15:00-15:20	Giovanni Picogna	Radiation Hydrodynamics Simulations of Photoevaporating Disks: Dependencies on Stellar Properties	abstract
		Abstract: Photoevaporation of planet-forming discs by high-energy irradiation from the central star is a crucial mechanism for disc evolution and dispersal, and it may play an important role in the formation and evolution of planetary systems. We present here a new generation of X-ray photoevaporation models for different stellar masses (and X-ray luminosities), based on hydrodynamical simulations at different stages of disc evolution, which account for stellar irradiation via a significantly improved parametrization of gas temperatures, based on detailed photoionization and radiation transfer calculations. Our two-dimensional hydrodynamical models are then used to derive simple recipes for the mass-loss rates that are suitable for one-dimensional disc evolution and/or planet formation models typically employed for population synthesis studies. Line profiles from typical wind diagnostics (OI 6300Å and NeII 12.8 μm) are also calculated for our models and found to be roughly in agreement with previous studies. Finally, we perform a population study of transition discs by means of one-dimensional viscous evolution models including our new photoevaporation prescription and find that roughly a half of observed transition disc cavities and accretion rates could be reproduced by X(EUV) photoevaporation.
15:20-15:40		BREAK
15:40-16:10	James Owen	The final stages of disc dispersal	abstract
		Abstract: The final stages of disc dispersal remains poorly understood. Standard photo evaporation predicts a phase where transition discs with large holes and low accretion rates should persist for a timescale comparable to or longer than the initial clearing phase. I shall discuss recent attempts to solve this problem, including thermal sweeping and radiation pressure clearing of the dust.
	Chair: G. Picogna
16:10-16:30	Kristina Monsch	The effect of X-ray photoevaporation on giant planet migration	abstract
		Abstract: Transition discs with evacuated inner cavities are expected to be a natural outcome of the interplay between X-ray driven photoevaporation (XPE) and giant planet formation. Massive planets can reduce the inflow of material from the outer to the inner disc, therefore triggering the earlier onset of disc dispersal due to photoevaporation through a process known as Planet Induced PhotoEvaporation (PIPE, Rosotti+ 2013). In this case, cavities are formed as material inside the planetary orbit is removed by photoevaporation, leaving only the outer disc to drive the migration of the giant planet. We investigate the impact of XPE on giant planet migration, and focus specifically on the case of transition discs with evacuated inner cavities inside the planet location. This is important to determine under what circumstances photoevaporation is efficient at halting the migration of giant planets, thus affecting the final orbital distribution of a population of planets.
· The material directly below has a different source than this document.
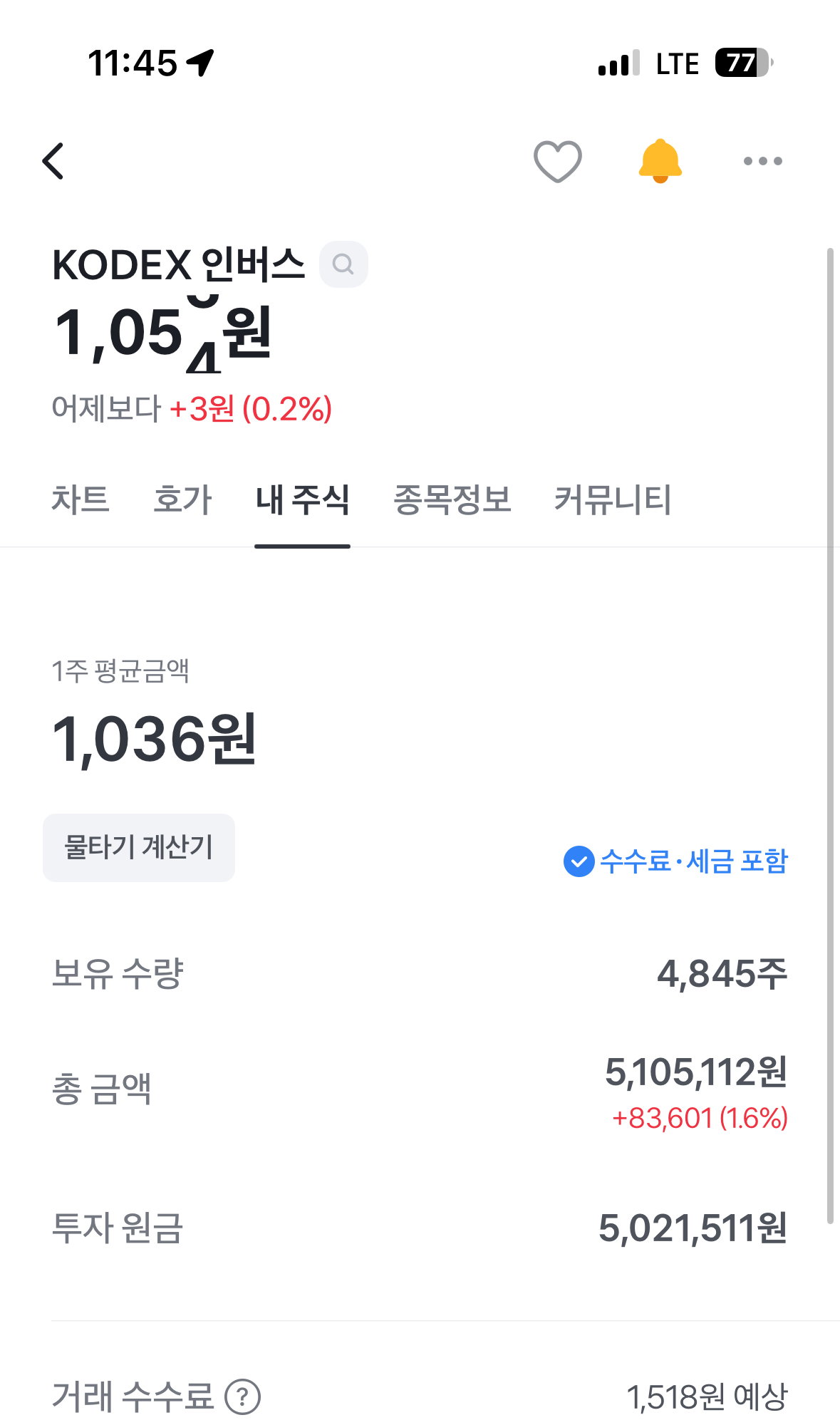Open the three-dots more options menu
This screenshot has height=1420, width=840.
763,161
For this purpose, we use 2D FARGO simulations to model the migration of giant planets in a range of primordial and transition discs subject to XPE. The results are then compared to the migration tracks of planets obtained by the impulse approximation, which is commonly employed in 1D planet population synthesis approaches. The 2D FARGO simulations show that once the disc inside the planet location gets depleted of gas, planet migration ceases. This contradicts the results obtained by the impulse approximation in 1D, which predicts strong, accelerated inward migration of planets in discs that have been cleared inside the planetary orbit. These results suggest that the impulse approximation may not be suitable to describe the migration of planets embedded in transition discs with inner cavities.
16:30-16:50		BREAK
16:50-17:10	Raphael Franz	Dust Entrainment in Photoevaporative XEUV Winds	abstract
		Abstract: Building on a new generation of XEUV-driven wind models, we have modelled the trajectories of micron-sized dust grains in the photoevaporative outflow around a young T-Tauri star. We find entrainment for grains of up to 11 micron, a clear enhancement over EUV-driven winds due to the additional X-ray component. Furthermore, we have computed dust densities for the wind region, which -- in the form of synthetic images -- are being used to benchmark our model, and the dust content of the disk-wind interface. These densities can then be used to create opacity maps for astrochemical applications.
17:10-17:30	Matías Gárate	Characterizing dust rings in a photo-evaporative disk	abstract
		Abstract: Photo-evaporation can create a cavity in proto-planetary disks. The outer edge of the gap becomes a pressure maximum in which the dust accumulates in a ring. Using numerical simulations of gas and dust evolution, we look for characteristic features of the dust distribution in a photo-evaporative disk, that would allow us to distinguish its origin from other mechanisms (e.g. planets).
17:30-18:00	Ilaria Pascucci	The Evolution of Disk Winds	abstract
		Abstract: MHD and photoevaporative disk winds are thought to contribute to the evolution and dispersal of planet-forming disks. I will present high-resolution (R>=30,000) optical and infrared spectra covering the [OI] line at 6300 angstrom and the [NeII] at 12.81 micron from a sample of disks in different evolutionary stages. I will discuss an evolutionary scenario that can explain this combined dataset and its implications for current models of disk evolution and dispersal.

		Wednesday, October 7
	Chair: L. Testi
14:00-14:30	Cathie Clarke	Understanding the influence of disc winds on the observable properties of discs	abstract
		Abstract: Secular models charting the effect of gas loss from photoevaporation on the evolution of protoplanetary discs have been investigated over many years but have not, until recently, accounted for the effect of such flows on the main observationally accessible constituent of discs: i.e. the dust component. I will describe recent work which examines this question from the perspective of both internal and external photoevaporation models, reviewing the challenges in reproducing a broad swathe of observational diagnostics such as millimetre fluxes, disc sizes and gas accretion rates. I will also discuss the assumptions we have made about the degree to which dust is lost in photoevaporative flows and describe recent progress in this area.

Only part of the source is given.